> **Objectives**:
1. Please list every cited study in the facial expression recognition passage below, giving the authors and year as shown.
2. In the facial expression recognition passage below, which network measured consumer happiness in airport video surveillance?
3. Carry the facial expression recognition passage below forward from its final sentence.

Researchers have developed a reliable and efficient FER system using hierarchical deep neural networks (Kim et al., 2019). While in Zhang et al. (2019) employed a recurrent neural network (RNN) known as the spatial-temporal RNN (STRNN) to recognize emotions based on facial images and EEG signals, leveraging both spatial and temporal information. To enhance accuracy and develop a system highly sensitive to image details, the authors in Wang et al. (2018) fine-tuned the CASME and Large MPI databases to generate 12 emotion datasets, which were then input into a convolutional block CNN (CBCNN). In another study aimed at analyzing customer satisfaction, researchers in Ramdhani, Djamal & Ilyas (2018) proposed a CNN to perform FER on two types of databases: FER2013 and a custom-created database for recognizing four different expressions. Deep Residual Network (ResNet50) was used to measure consumer happiness in video surveillance at the airport (Sugianto, Tjondronegoro & Tydd, 2018). Using the FER deep learning method, researchers in Nugroho, Harmanto & Al-Absi (2018) demonstrated a smart home system for identifying pain, particularly in older individuals.

> **Data provided**:
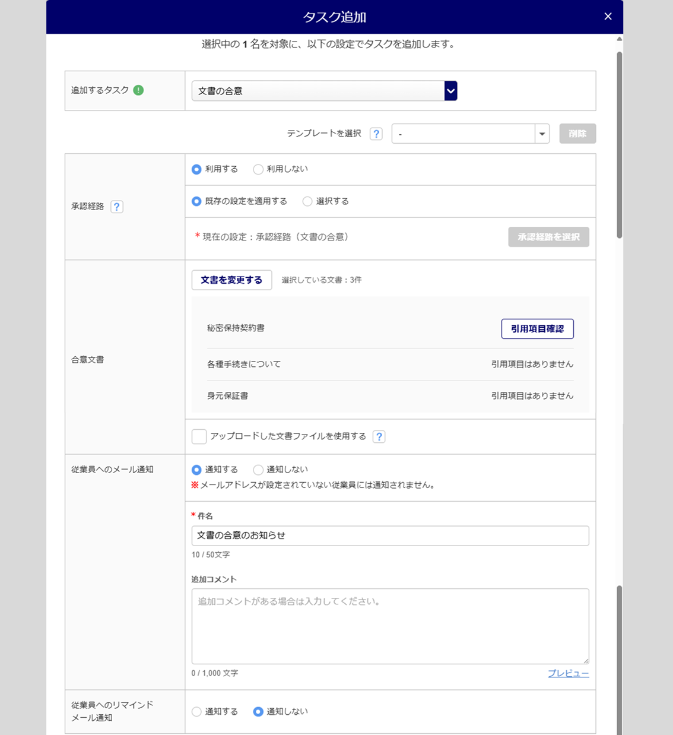Turn on 通知する for reminder mail
The height and width of the screenshot is (735, 673).
tap(196, 712)
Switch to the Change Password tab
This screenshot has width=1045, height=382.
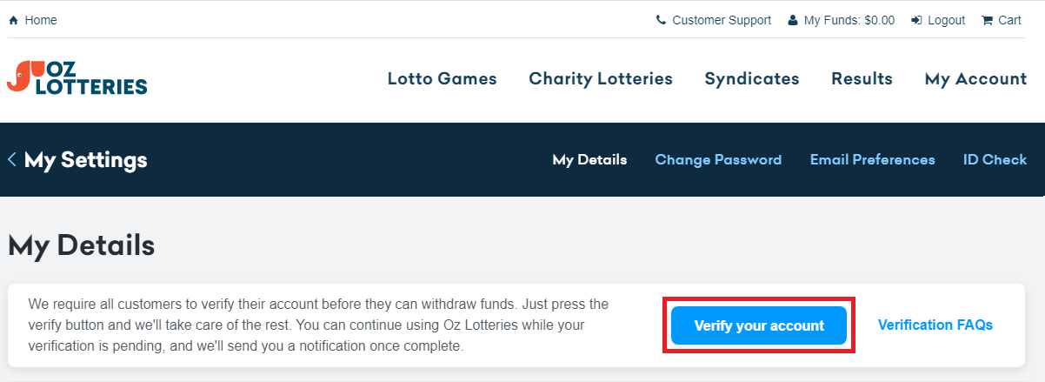pos(718,159)
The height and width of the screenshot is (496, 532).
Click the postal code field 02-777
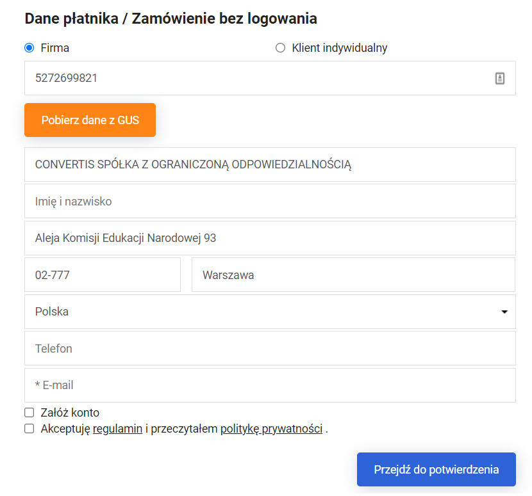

> **In response**:
1.
- Kim et al., 2019
- Zhang et al. (2019)
- Wang et al. (2018)
- Ramdhani, Djamal & Ilyas (2018)
- Sugianto, Tjondronegoro & Tydd, 2018
- Nugroho, Harmanto & Al-Absi (2018)

2. Deep Residual Network (ResNet50).

3.
In Wang et al. (2018), the authors developed a shallow residual network designed to analyze soldiers’ mental states through facial expression recognition, addressing the low accuracy rates commonly seen in conventional FER models. In another study (Ul Haque & Valles, 2018), a FER system using a deep convolutional neural network (DCNN) was developed and trained on the FER2013 dataset, specifically for children with autism. Researchers in Kuo, Lai & Sarkis (2018) introduced a frame-to-sequence methodology that incorporates temporal information from facial images, making it well-suited for portable devices. In Dewan et al. (2018), the authors proposed an alternative deep learning model featuring two deep belief network (DBN) models, each comprising three hidden layers. In order to circumvent the overfitting issue that arises in numerous real-time applications, a transfer learning technique was employed (Nguyen et al., 2018). A unique approach to FER was put forth by the authors in Wu et al. (2018) using unique landmark detection networks for different position faces. For landmark detection and FER, Deep CNN with five convolution and two pool layers was employed. A fascinating method was created by the authors in Li et al. (2018) to take use of the fact that individuals express themselves in different ways.

Another work introduced a customized VGG-19 (CVGG-19) model that integrates design elements from VGG, Inception-V1, ResNet, and Xception (Kim, Poulose & Han, 2024). Using four datasets—JAFFE, CK Plus, KDEF, and AffectNet—researchers achieved high accuracy in emotion classification with the VGG-16 model, employing transfer learning (Punuri et al., 2024). Another work presents a fuzzy multimodal fusion network (FMFN) that uses fuzzy logic in multi-feature spaces for recognizing emotions based on facial expressions and conducting gestures (Han, Chen & Ban, 2024). To enhance FER system performance in autonomous vehicles, researchers discussed a facial image threshing (FIT) machine that leverages advanced features from a pre-trained facial recognition model and Xception algorithm (Kim, Poulose & Han, 2021). The FIT machine refines the dataset by removing irrelevant images, correcting misplaced data, and merging datasets on a large scale, supplemented with data augmentation.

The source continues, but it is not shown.